### PROBLEM
Lower down are entries containing pictures. Copy exactly, without those pictures, the lines from the line with "Task: Click Comment" through the line with "Task: Sort Plate List by Plate Id column".

### RECORDS FOR THIS TASK
---
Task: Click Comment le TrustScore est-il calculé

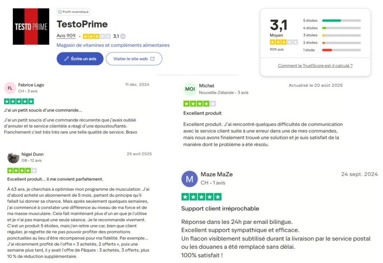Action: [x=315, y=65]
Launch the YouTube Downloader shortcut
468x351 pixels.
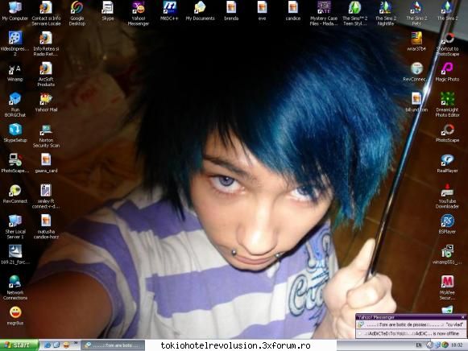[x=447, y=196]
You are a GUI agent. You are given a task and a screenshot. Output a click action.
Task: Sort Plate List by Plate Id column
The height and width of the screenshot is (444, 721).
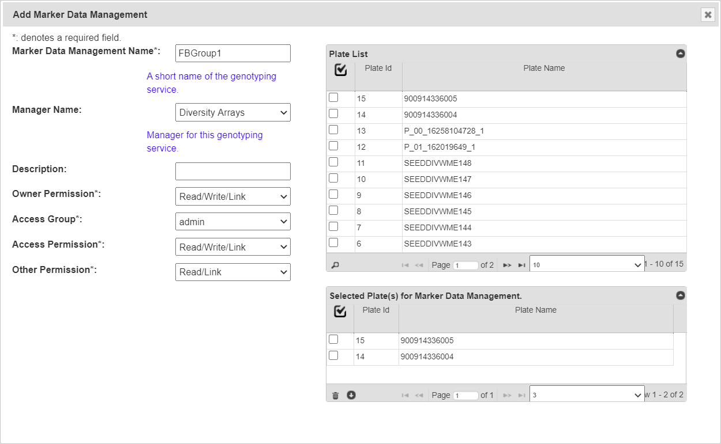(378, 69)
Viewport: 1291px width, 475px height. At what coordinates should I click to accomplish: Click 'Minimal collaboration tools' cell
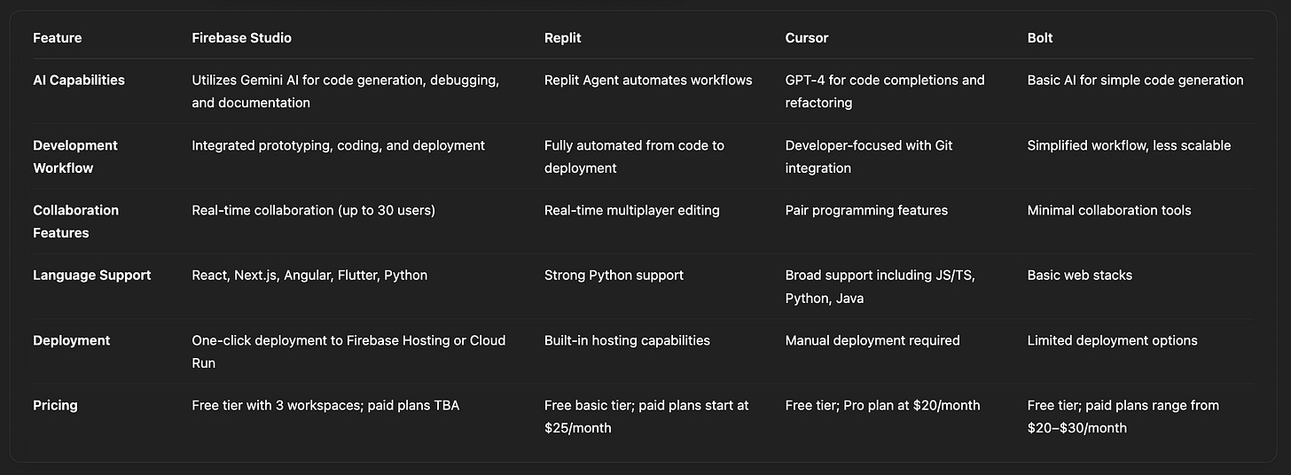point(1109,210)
---
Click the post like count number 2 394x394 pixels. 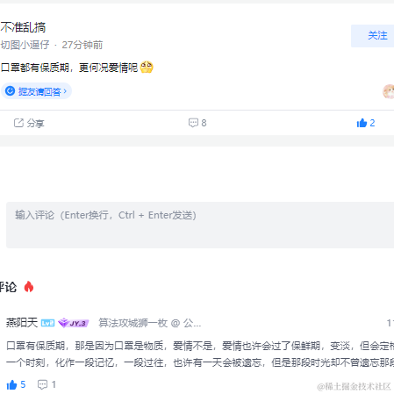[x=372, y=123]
---
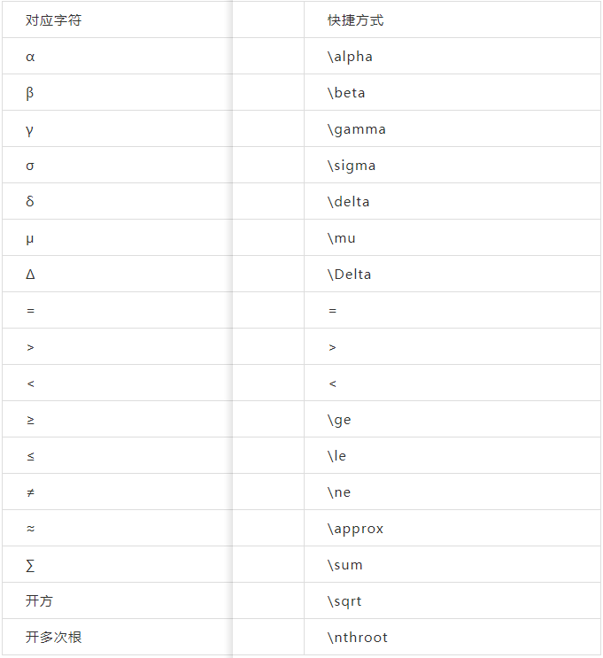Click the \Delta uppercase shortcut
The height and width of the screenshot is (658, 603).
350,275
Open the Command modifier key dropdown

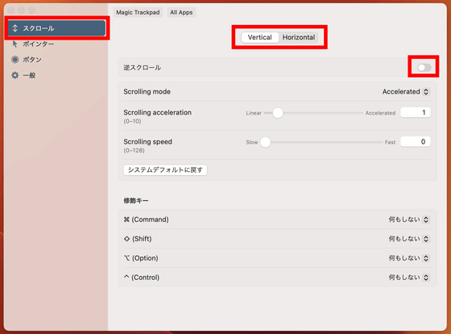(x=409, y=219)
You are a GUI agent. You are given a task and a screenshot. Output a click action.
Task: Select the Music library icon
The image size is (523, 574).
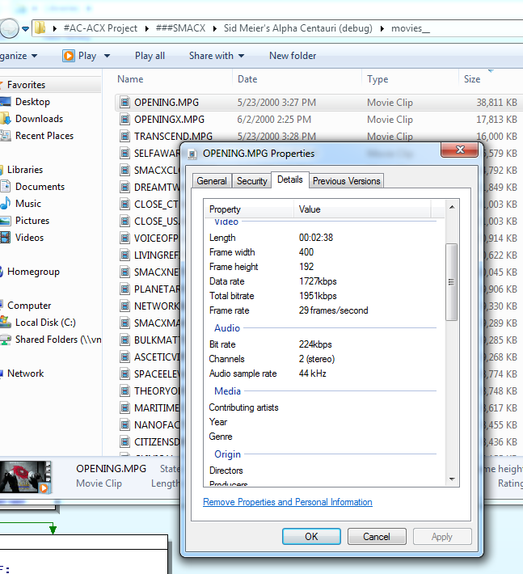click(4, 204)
---
### OUTPUT OF THE EXERCISE
Task: Click Comment le TrustScore est-il calculé

Action: [x=315, y=65]
Launch the YouTube Downloader shortcut
468x351 pixels.
[x=447, y=196]
You are a GUI agent. You are given a task and a screenshot. Output a click action.
Task: Sort Plate List by Plate Id column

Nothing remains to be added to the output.